*** Provided material Section Begins ***

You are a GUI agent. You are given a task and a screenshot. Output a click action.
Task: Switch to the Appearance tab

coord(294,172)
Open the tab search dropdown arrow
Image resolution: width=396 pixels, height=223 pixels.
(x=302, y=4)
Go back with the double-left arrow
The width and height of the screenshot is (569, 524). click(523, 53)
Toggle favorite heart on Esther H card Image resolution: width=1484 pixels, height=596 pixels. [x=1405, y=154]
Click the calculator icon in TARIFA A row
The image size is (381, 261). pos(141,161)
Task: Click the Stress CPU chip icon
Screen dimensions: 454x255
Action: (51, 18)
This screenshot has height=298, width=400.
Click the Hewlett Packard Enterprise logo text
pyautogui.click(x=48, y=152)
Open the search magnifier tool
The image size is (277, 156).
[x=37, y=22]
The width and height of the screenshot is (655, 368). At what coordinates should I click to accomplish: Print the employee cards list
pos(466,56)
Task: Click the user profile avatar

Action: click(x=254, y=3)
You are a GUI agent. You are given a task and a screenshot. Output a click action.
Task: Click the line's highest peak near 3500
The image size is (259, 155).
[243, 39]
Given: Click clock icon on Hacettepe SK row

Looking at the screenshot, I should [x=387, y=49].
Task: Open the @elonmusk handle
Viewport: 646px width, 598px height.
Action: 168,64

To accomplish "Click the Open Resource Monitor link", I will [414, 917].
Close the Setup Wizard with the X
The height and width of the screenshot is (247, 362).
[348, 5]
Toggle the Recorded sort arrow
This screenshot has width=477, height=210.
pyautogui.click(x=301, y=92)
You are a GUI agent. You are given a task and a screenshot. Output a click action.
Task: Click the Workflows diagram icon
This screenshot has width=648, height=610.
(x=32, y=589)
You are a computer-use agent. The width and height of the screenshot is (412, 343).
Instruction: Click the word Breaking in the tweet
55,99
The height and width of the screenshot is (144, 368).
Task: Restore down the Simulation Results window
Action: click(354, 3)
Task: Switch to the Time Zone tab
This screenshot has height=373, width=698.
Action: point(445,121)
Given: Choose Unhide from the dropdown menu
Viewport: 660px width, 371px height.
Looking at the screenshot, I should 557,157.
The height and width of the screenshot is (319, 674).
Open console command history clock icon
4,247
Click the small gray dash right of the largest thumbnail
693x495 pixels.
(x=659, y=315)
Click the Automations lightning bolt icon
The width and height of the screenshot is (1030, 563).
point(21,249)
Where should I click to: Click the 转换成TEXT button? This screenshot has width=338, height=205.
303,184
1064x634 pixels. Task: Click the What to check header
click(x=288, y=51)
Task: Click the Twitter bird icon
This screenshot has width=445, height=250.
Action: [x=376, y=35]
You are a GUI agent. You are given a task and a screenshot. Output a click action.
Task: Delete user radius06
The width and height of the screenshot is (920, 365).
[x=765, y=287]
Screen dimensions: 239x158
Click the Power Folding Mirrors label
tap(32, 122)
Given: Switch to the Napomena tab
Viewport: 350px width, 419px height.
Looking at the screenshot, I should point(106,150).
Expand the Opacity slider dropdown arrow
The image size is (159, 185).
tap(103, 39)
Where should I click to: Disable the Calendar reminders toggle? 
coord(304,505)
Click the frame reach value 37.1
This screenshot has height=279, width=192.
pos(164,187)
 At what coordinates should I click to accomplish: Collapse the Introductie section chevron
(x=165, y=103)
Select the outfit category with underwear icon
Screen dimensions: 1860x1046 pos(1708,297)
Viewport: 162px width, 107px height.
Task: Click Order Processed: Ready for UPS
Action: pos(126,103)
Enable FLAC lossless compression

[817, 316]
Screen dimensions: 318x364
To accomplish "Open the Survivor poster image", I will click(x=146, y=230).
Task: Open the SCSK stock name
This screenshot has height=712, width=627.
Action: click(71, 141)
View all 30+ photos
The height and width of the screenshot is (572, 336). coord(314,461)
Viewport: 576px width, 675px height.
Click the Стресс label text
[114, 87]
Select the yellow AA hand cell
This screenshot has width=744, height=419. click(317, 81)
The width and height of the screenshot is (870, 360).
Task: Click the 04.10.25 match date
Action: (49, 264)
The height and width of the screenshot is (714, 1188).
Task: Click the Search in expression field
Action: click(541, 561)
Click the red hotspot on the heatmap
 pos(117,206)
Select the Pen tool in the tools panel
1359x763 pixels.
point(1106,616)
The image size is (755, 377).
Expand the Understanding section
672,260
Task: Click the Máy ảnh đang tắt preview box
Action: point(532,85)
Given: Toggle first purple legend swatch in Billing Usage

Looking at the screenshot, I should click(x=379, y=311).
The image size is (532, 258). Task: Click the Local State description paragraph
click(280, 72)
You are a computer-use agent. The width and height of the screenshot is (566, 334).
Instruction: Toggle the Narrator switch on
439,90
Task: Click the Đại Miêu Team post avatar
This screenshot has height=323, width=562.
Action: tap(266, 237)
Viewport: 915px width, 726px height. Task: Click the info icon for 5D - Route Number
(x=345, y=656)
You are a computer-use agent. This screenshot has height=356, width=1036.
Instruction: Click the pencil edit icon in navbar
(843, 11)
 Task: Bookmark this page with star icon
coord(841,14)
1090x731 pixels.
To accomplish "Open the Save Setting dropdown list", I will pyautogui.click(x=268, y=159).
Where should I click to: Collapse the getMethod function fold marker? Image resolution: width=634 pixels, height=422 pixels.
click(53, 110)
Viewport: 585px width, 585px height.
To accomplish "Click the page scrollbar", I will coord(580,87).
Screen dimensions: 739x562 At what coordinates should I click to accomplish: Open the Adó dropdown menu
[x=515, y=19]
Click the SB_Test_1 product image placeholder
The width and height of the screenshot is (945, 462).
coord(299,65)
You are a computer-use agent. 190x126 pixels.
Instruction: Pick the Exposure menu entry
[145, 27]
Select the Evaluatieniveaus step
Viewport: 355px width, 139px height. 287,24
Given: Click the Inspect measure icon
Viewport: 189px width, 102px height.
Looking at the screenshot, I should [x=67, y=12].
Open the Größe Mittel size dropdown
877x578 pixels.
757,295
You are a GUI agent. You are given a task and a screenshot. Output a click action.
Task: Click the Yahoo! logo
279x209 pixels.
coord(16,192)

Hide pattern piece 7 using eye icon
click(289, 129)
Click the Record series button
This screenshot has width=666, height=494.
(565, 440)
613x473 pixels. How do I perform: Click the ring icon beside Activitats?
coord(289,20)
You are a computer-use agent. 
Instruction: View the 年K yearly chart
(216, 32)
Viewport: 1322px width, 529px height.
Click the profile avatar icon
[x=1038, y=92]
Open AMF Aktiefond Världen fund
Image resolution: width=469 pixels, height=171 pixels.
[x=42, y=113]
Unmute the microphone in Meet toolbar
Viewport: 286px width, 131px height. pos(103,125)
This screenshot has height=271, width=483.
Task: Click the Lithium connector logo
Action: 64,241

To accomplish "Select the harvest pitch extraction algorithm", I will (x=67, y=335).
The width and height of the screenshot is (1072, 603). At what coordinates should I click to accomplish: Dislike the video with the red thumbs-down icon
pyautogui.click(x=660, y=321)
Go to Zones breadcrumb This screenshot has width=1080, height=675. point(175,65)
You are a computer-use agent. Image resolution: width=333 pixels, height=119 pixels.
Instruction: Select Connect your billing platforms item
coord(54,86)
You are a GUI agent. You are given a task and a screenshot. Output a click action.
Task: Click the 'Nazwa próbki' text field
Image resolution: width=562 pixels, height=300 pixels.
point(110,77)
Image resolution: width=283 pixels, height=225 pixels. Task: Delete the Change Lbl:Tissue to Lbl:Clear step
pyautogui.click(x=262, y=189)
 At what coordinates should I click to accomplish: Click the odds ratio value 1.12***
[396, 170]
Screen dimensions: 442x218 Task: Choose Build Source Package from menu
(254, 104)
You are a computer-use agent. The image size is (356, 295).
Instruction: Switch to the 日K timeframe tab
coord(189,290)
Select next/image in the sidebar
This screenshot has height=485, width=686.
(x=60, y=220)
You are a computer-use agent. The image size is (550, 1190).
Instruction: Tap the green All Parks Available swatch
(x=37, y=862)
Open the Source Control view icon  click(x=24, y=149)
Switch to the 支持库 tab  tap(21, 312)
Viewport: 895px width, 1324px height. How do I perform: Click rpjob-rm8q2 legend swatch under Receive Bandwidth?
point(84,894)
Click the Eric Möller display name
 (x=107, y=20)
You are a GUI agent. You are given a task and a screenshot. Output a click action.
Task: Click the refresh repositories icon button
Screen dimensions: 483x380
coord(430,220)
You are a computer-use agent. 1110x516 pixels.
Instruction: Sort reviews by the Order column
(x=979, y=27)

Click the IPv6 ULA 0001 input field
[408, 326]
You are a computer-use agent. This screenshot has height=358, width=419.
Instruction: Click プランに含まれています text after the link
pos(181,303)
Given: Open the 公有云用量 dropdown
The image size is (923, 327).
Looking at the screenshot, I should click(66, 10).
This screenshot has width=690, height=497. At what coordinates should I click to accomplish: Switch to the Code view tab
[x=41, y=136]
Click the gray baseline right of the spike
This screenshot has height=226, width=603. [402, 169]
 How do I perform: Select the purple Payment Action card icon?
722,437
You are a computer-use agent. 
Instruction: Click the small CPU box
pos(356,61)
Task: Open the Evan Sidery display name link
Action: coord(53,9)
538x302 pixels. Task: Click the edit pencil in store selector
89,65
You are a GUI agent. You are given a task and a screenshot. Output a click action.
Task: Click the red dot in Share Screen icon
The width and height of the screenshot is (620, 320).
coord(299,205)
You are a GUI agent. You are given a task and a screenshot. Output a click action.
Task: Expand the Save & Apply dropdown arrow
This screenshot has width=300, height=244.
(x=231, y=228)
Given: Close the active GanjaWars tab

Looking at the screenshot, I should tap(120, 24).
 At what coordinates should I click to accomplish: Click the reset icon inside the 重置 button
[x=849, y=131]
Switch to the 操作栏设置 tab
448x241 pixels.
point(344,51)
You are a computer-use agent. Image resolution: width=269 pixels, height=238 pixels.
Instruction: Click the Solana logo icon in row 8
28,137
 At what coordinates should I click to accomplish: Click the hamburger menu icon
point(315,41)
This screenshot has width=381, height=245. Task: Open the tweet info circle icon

*** Provided material Section Ends ***

Problem to solve
Find and copy each line of the listing above that holds the word "computer".

Finished task
You are a computer-use agent. The width and height of the screenshot is (412, 343).
You are a computer-use agent. The width and height of the screenshot is (566, 334).
You are a computer-use agent. This screenshot has height=356, width=1036.
You are a computer-use agent. 190x126 pixels.
You are a computer-use agent. 
You are a computer-use agent. Image resolution: width=333 pixels, height=119 pixels.
You are a computer-use agent. The image size is (356, 295).
You are a computer-use agent. The image size is (550, 1190).
You are a computer-use agent. 1110x516 pixels.
You are a computer-use agent. This screenshot has height=358, width=419.
You are a computer-use agent. 
You are a computer-use agent. Image resolution: width=269 pixels, height=238 pixels.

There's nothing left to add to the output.